Tranchant. Récemment auditionné par la commission spéciale du sénat en vue de l’examen du projet de loi relatif à l’orientation et à la formation professionnelle, Marc Ferracci, économiste, chercheur au Centre de recherche en économie et statistique (CREST) dresse un panorama sans concession du système en vigueur, à peine altéré selon lui par la « réforme cosmétique » en débat au sénat à partir du 15 septembre.
« Dans ce projet de loi, il y a beaucoup d’articles, des sujets très différents mais globalement tout cela relève d’éléments de réforme cosmétique. Cela cache le point fondamental, l’obligation légale de dépenser », a-t-il affirmé lors d’un entretien accordé au Quotidien de la formation, mercredi 9 septembre.

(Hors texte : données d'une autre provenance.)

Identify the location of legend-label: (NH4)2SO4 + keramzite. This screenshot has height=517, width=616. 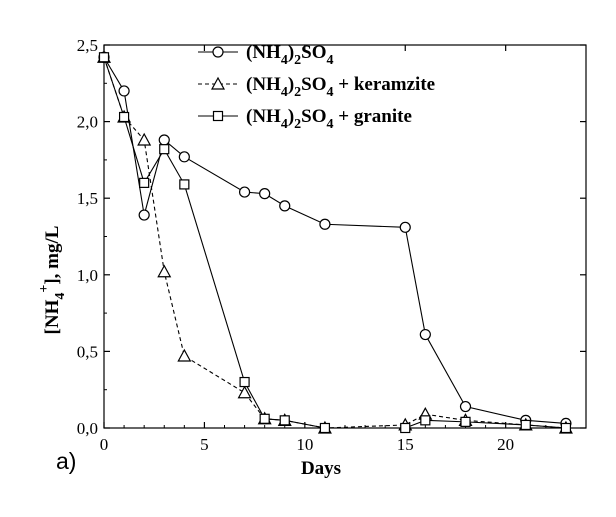
(340, 87).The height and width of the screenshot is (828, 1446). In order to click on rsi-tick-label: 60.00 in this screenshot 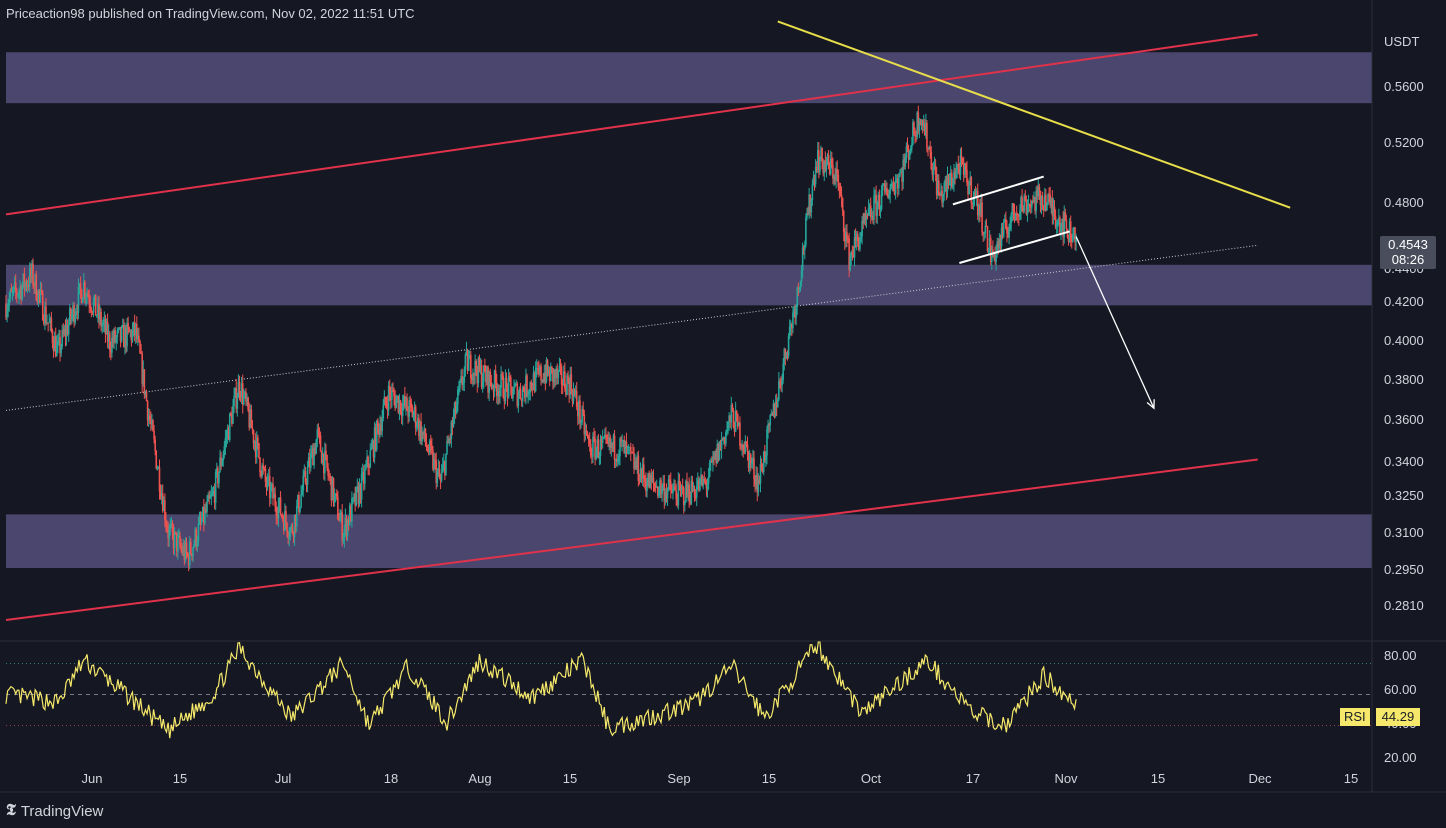, I will do `click(1400, 690)`.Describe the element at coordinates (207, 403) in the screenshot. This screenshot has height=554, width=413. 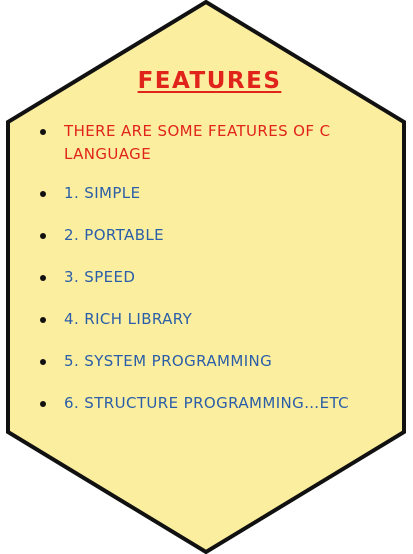
I see `list-item-text: 6. STRUCTURE PROGRAMMING…ETC` at that location.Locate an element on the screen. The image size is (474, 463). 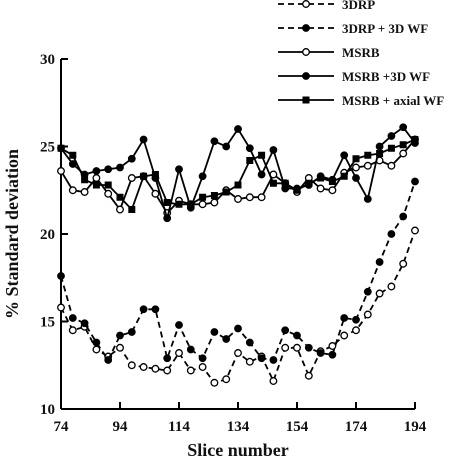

Quels sont les arguments économiques qui suggèrent que l’obligation légale de former serait néfaste ? « Le système produit des inégalités et de l’inefficacité. L’obligation de payer est à l’origine de dysfonctionnements majeurs, soutient Marc Ferracci. Elle alimente de façon artificielle un marché pléthorique, avec 53 000 prestataires de formation ». Un véritable « maquis » où il est « difficile de faire le tri entre les organismes compétents et ceux qui flirtent avec l’escroquerie. On laisse coexister ceux qui font leur travail et ceux qui le font mal. Ce qui rend d’autant plus difficile la recherche d’un bon prestataire », déplore le chercheur.
Argument massue développé par l’économiste : « Quand on oblige les entreprises à payer, on néglige le fait que chaque entreprise a des besoins différenciés. En fixant par exemple un seuil de 0,9 % de la masse salariale pour le Plan de formation, on n’incite pas les entreprises à dépasser ce seuil. A l’inverse, pour les entreprises qui n’ont pas de besoins particuliers en formation, cette obligation revêt le caractère d’une taxe ».
Parmi les dysfonctionnements majeurs maintes fois dénoncés qu’il relève, le fait que les petites entreprises financent la formation des grandes. Certes, le projet de loi essaie de s’attaquer à cette assymétrie, en mettant en place un système de fongibilité assymétrique au sein des Opca, concède Marc Ferracci. Autrement dit, les dépenses collectées auprès des grandes entreprises peuvent « descendre » vers les plus petites, l’inverse n’étant pas vrai. Pas de quoi pour autant corriger la machine à produire des inégalités, assure le chercheur du CREST.
Même si les salariés les plus vulnérables, les moins qualifiés, ont besoin de « mécanismes spécifiques », tempère Marc Ferracci. De ce point de vue, la création par l’ANI du 7 janvier d’un Fonds paritaire de sécurisation des parcours professionnels « n’est pas cosmétique, le FPSP est en effet une solution plus efficace », admet-il.
Et de préconiser la suppression graduelle de payer, laquelle serait remplacée par des subventions. « En Allemagne, il n’y a pas d’obligation de payer, les syndicats et les employeurs négocient chaque année les dépenses de formation au niveau de la branche. Il est logique qu’en amont, avant le plan social, les actions de formation soient décidées dans le cadre d’un dialogue social », relève Marc Ferracci. Certes, mais le dialogue social est plus développé outre Rhin…
Pour Marc Ferracci, la réforme du syndicalisme au sens large (patronat et salariés) est « la mère de toutes les réformes ». Tant « on sait bien que l’argent des Opca finance les permanents patronaux et syndicaux. On ne peut donc pas demander aux partenaires sociaux de balayer d’un revers de main le système. Cela reviendrait à scier la branche sur laquelle ils sont assis. Il faut du dialogue social, dans l’esprit de la loi Borloo qui oblige les entreprises à négocier avec les syndicats sur la gestion prévisionnelle des emplois et des compétences. Une logique de service, plutôt qu’un syndicalisme de classe. Je crois à une logique de réforme graduelle du système avec des réformes ambitieuses. Mais il faut faire au préalable la réforme du financement du syndicalisme », assène le chercheur.
Quitte à passer outre « la grande peur des partenaires sociaux de perdre cette manne. Car la question n’est pas de donner une cagnotte mais de faire en sorte que les dépenses de formation soient utilement affectées ».